Date of Graduation

Summer 8-5-2020

Document Type

Project/Capstone

Degree Name

Master of Science in Nursing (MSN)

College/School

School of Nursing and Health Professions

First Advisor

Dr. Nancy Taquino

Second Advisor

David Ainsworth

Third Advisor

Leisel Buchner

Abstract

Abstract

Problem: Inaccurate and incomplete pressure injury (PrI) assessment and documentation leads to inaccurate reporting of PrI quality reporting measures to the Centers for Medicare and Medicaid Services. Inaccurate, incomplete documentation of pressure injuries and wounds adversely affects the quality of care, financial reimbursement, and hospital reputation as well as increasing the risk of litigation to medical providers. Barriers to accurate and complete documentation by the nurses were inaccuracy in identification of PrIs Stage 1 or greater and knowing what and where to document the information in the electronic medical record.

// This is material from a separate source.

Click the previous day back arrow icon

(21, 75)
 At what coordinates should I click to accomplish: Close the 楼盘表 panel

Context: This quality improvement project attempted to improve nurse admission skin assessment and documentation skills in a 48-bed inpatient rehabilitation hospital (IRH). The IRH is a regional referral center for 22 hospitals in the health care system. They are a specialty unit caring for persons who are at high risk of developing pressure injuries due to their diagnoses of acquired brain injuries, strokes, spinal cord injuries and other neurological disorders.

Interventions: The interventions for this project were the development and implementation of an interactive wound assessment education program and wound/PrI documentation algorithm.

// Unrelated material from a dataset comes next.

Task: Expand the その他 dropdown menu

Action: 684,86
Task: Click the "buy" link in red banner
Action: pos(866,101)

Measures: A bundle of three measures included accurate identification of PrI’s, complete documentation on the Shift Rehab Flow Sheet, and the Wound Flow Sheet. The medical records of 100% of newly admitted patients were reviewed for accurate identification and completeness of wound and PrI documentation, as verified by 2 RNs, and confirmed by the Certified Wound Ostomy Continence nurse’s documentation.

Results: The overall goal of this quality improvement project was to have complete, accurate identification and documentation of 80% of pressure injuries by the nurse at the point of the patients admission to the rehabilitation unit. This quality improvement project resulted in an increase in accurate and complete pressure injury identification and documentation to 100% for the past five months. Documentation for non-pressure related wounds rose from a baseline of 20% to 78% over a 9-month period. Using Improvement Science and Evidence Based Practice that included the implementation of an interactive education program, and the use of a Wound Documentation Algorithm, a significant improvement was seen in this units accuracy and completeness of documentation.

Conclusions: In our environment of value-based payment and focus on patient-centered care, it is essential that nurses are knowledgeable and can competently assess and accurately document and treat pressure injuries in a timely manner. The avoidance of litigation costs and potential financial penalties imposed by regulating agencies such as the Centers for Medicare and Medicaid Services, is well worth the time and investment of this quality improvement project for the patients, nurses and IRH.